Young enjoyed an easy and friendly relationship with the 'screws', so much so that he still goes back to Ford to continue this happy acquaintance. At the open day last year, when thousands of visitors flocked to Ford in a bunfeast intended to raise money for charity, Young manned the tombola and captained the cricket team.

One cannot be blamed for asking how much of this is genuine rehabilitation and how much simply playing into the hands of those whose one major talent in life is persuading people to give them exactly what they want.

In recent years the law's stance on many social crimes has changed, the most obvious example being its attitude to sexual crimes. These are now regarded with a seriousness that makes our previous disregard appear callous. In the same way there must be an increased awareness among the public and judiciary that fraud is not just the occupation of the better classes gone wrong.
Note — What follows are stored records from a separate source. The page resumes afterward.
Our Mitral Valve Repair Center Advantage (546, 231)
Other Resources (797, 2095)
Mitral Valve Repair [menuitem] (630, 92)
Until the prison system - which is made up of working-class 'screws' who all too often admire and look up to the likes of Ronson et al - changes, the role of the gentleman criminal will continue. I dare say the governor at Ford enjoys having a selection of 'educated' criminals. But unless the prison bosses realise that these people are using and abusing the very same skills that got them into prison in the first place, the old boys' network will continue and flourish.

Some new algorithm needs to be put into the prison computer system that will allocate prisoners more sensibly according to their degree of social responsibility as well as the severity of their crime.

As things stand, the gentleman cad, the rotter, the archetypal bounder of Bunteresque England can be found having a good time in Sussex, waiting for his next day out in the country. Tough times for the boys indeed.